Depuis, Etienne et Julien, en Gaec avec leur père Eric, sollicitent les mains de fée de Frédérique dès qu'une des cent vingt laitières est accidentée. «Mais je ne remplace pas un vétérinaire, prévient l'ostéopathe. Mon activité est complémentaire à la leur. S'il y a déchirure ligamentaire ou musculaire, ou s'il y a infection, ce n'est pas de mon ressort.» Le petit gabarit de l'ostéopathe a cessé de faire douter les agriculteurs. «Il n'y a besoin de force que ponctuellement. Dans ce cas, je demande l'aide de l'éleveur.»
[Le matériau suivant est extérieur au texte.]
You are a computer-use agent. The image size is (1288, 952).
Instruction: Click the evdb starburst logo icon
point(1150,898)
Ce lundi, toute l'attention était portée à une vache qui souffrait d'un mal de pied au postérieur gauche, qui a causé une boiterie. Le pied est désormais soigné, mais la noire et blanche boîte toujours. Dès que les mains se posent sur son dos, la «patiente» semble en confiance. «On dirait qu'elle sait qu'on va lui faire du bien. Elle est même plus sage qu'avec nous», plaisante Julien. Quelques palpations et Frédérique a trouvé la cause du problème : «La vache a compensé douleur à droite en s'appuyant à gauche. Cela lui a provoqué une torsion des vertèbres lombaires.» Une corde attachée au pied droit, une extension du postérieur vers l'arrière. En quelques minutes, le tour est joué.

De la mécanique
Pour les Depoilly, cette méthode est la bienvenue. Régler le problème à la source plutôt que de camoufler le mal à coup d'anti-inflammatoires. «C'est moins contraignant que lorsqu'il faut appliquer un traitement, avec des piqûres à renouveler régulièrement. Et puis, on peut continuer à traire sans problème. On fait désormais partie des convaincus de l'ostéopathie», assure la famille.
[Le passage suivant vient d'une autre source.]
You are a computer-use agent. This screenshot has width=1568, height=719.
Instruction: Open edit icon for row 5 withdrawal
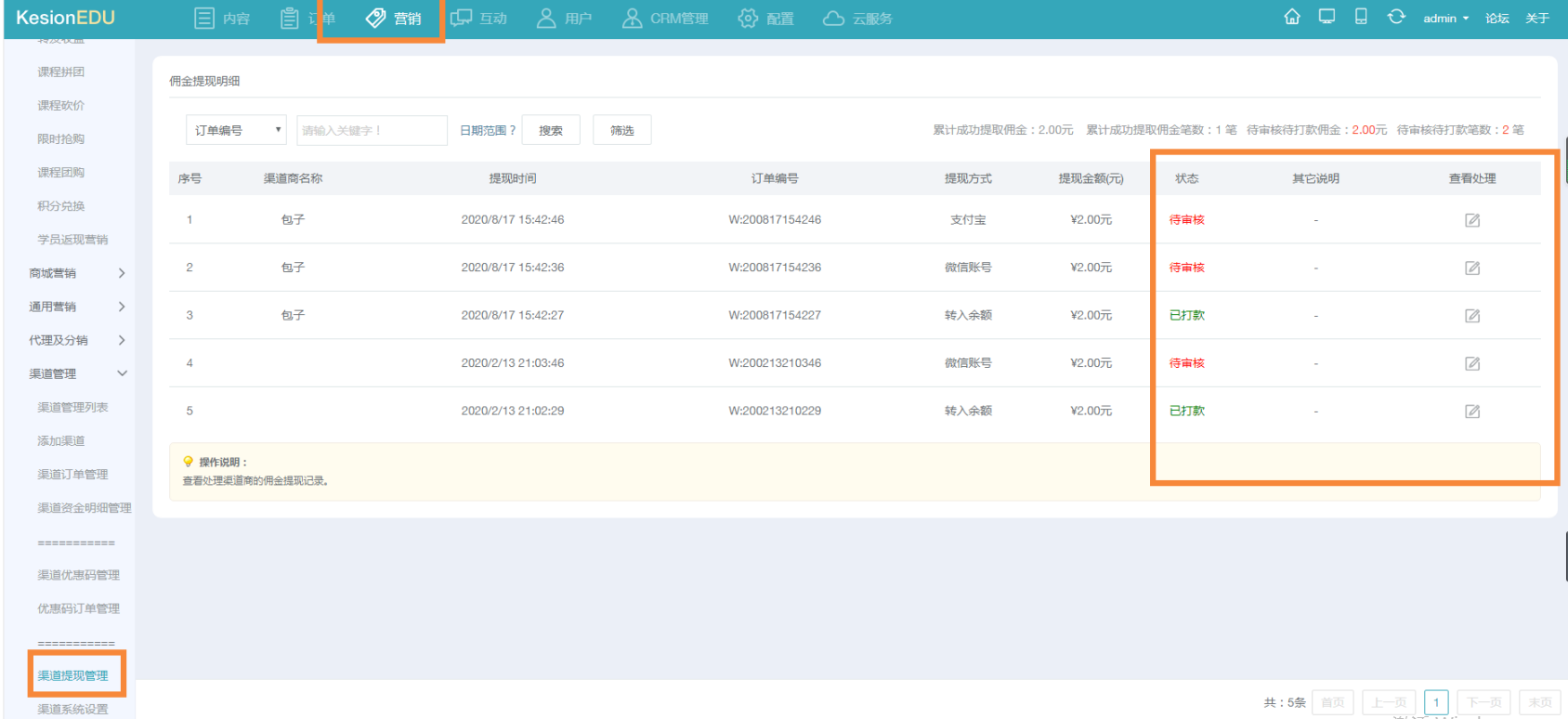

Convaincus, tous les agriculteurs ne le sont pas encore. La réputation de «rebouteux» peut coller à la peau des ostéopathes. Pourtant, Frédérique Legenvre assure : «Il n'y a pas de "on y croit ou pas". L'ostéopathie, c'est de la mécanique. Du concret.» La professionnelle, ex-militaire, a choisi de se reconvertir dans ce «métier-passion» en 2010. Une activité non reconnue d'Etat - puisqu'elle ne possède pas de diplôme de vétérinaire - mais «tolérée». Quatre années de formation auront été nécessaires.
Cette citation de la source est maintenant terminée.